Brief:
Retype precisely the section of the data that starts at the line containing "Task: Toggle 隐藏项目本地面板 hide project panel" and runs to its final line, ends included.

(Saved entries)
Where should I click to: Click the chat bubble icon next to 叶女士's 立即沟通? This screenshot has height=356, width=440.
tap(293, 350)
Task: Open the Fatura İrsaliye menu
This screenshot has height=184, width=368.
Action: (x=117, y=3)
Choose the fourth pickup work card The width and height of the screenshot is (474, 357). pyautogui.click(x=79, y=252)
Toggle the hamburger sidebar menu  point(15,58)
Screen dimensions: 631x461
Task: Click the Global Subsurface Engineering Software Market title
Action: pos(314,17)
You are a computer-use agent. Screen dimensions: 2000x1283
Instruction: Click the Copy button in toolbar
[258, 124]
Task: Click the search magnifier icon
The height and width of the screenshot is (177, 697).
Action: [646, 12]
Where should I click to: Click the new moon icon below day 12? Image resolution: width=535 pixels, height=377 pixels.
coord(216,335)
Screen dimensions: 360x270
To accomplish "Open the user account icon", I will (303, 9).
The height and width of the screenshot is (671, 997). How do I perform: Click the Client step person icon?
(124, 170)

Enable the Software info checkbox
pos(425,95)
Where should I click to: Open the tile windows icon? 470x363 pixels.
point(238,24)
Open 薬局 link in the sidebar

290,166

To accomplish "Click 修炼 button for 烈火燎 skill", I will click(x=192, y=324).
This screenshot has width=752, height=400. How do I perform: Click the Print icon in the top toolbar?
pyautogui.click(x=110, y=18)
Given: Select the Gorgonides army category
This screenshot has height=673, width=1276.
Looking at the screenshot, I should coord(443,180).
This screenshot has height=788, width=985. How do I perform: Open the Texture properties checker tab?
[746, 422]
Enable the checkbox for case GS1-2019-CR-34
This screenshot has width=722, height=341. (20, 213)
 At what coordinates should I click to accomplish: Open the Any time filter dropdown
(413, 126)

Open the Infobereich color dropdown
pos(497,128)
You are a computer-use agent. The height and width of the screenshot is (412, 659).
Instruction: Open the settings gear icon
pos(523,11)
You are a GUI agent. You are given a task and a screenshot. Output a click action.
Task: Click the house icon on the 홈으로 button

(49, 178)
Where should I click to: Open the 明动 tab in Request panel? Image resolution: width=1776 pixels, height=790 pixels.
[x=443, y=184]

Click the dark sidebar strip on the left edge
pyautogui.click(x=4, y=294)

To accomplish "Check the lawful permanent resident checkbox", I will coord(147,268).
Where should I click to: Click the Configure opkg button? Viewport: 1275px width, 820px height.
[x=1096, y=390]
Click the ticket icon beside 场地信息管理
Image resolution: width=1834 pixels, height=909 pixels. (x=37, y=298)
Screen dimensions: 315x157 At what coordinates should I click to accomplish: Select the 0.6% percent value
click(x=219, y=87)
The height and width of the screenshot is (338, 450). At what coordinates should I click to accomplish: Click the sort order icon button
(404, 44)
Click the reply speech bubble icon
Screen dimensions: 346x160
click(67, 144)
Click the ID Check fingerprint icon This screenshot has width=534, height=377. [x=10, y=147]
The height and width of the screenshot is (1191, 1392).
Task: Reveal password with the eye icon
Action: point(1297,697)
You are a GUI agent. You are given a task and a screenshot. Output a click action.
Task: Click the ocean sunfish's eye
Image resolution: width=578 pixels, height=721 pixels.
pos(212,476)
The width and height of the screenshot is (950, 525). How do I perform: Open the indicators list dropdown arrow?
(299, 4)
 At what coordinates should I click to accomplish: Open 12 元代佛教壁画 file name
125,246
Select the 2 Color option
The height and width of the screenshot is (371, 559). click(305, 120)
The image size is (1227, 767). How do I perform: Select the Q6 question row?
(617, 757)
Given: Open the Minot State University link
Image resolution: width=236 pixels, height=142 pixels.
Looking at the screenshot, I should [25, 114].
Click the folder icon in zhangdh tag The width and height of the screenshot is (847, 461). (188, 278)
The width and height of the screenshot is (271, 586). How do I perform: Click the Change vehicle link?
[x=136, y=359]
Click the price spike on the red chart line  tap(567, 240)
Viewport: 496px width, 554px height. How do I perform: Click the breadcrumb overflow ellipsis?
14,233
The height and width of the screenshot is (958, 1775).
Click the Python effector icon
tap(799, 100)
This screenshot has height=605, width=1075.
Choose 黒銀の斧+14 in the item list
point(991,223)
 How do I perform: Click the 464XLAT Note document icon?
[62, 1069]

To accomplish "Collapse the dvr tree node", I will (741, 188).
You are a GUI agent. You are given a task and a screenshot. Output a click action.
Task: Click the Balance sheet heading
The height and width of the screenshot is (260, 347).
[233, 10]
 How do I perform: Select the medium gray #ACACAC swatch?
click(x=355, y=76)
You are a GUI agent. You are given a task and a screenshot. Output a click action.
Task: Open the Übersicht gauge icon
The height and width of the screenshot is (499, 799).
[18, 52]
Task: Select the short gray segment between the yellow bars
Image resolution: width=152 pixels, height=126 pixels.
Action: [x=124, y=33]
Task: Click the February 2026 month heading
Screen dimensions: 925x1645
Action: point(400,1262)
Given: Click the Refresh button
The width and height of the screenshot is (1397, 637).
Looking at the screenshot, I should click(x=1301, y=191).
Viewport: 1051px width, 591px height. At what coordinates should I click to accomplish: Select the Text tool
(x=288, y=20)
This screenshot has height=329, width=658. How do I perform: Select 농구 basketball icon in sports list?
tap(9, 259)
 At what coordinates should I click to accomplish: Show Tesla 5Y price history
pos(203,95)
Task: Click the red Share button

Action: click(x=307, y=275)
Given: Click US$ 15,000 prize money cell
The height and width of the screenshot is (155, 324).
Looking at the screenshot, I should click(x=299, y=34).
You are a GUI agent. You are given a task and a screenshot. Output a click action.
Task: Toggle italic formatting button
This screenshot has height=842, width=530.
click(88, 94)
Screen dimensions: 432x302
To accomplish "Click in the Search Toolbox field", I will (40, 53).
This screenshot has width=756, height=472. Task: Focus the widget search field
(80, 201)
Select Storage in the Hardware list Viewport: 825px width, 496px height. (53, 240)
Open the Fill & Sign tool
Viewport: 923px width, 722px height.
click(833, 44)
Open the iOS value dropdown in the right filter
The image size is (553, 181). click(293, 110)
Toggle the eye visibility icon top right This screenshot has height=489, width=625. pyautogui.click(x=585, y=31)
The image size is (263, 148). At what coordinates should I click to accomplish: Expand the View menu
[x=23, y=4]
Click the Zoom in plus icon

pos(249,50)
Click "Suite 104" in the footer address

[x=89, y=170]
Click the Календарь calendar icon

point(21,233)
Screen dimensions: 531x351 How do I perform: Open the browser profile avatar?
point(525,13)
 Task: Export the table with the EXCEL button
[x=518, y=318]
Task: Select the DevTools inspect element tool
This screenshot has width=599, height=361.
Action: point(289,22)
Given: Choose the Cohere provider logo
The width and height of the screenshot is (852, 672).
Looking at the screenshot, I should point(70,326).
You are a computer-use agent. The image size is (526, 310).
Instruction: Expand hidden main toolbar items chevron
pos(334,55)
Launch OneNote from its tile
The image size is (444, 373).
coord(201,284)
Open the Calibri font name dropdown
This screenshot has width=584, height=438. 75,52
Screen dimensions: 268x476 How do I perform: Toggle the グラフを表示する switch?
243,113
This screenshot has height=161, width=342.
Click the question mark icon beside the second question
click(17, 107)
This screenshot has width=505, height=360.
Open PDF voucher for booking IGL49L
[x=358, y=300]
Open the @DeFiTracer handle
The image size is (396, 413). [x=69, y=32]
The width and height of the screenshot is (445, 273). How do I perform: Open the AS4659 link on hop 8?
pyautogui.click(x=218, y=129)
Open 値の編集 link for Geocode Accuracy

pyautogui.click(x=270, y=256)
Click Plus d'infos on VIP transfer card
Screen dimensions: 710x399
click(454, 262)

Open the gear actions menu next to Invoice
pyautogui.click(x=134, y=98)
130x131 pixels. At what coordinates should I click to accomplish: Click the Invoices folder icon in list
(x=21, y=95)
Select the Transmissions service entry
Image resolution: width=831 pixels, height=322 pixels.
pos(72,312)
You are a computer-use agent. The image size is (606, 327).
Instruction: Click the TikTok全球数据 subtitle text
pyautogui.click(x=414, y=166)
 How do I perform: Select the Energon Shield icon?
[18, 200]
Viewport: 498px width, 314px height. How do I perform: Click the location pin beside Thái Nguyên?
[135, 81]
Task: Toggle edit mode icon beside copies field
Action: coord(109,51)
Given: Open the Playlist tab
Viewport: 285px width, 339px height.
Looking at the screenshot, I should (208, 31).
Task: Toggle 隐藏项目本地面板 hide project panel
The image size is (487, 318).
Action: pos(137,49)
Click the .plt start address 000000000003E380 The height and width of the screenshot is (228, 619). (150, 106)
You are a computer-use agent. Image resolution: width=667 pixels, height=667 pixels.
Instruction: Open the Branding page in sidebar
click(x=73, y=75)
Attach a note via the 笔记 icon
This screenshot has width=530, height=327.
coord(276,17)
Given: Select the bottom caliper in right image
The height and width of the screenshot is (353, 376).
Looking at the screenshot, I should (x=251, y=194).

Solution for this exercise:
Task: Toggle 隐藏项目本地面板 hide project panel
The image size is (487, 318).
Action: pos(137,49)
Click the .plt start address 000000000003E380 The height and width of the screenshot is (228, 619). (150, 106)
You are a computer-use agent. Image resolution: width=667 pixels, height=667 pixels.
Instruction: Open the Branding page in sidebar
click(x=73, y=75)
Attach a note via the 笔记 icon
This screenshot has width=530, height=327.
coord(276,17)
Given: Select the bottom caliper in right image
The height and width of the screenshot is (353, 376).
Looking at the screenshot, I should (x=251, y=194).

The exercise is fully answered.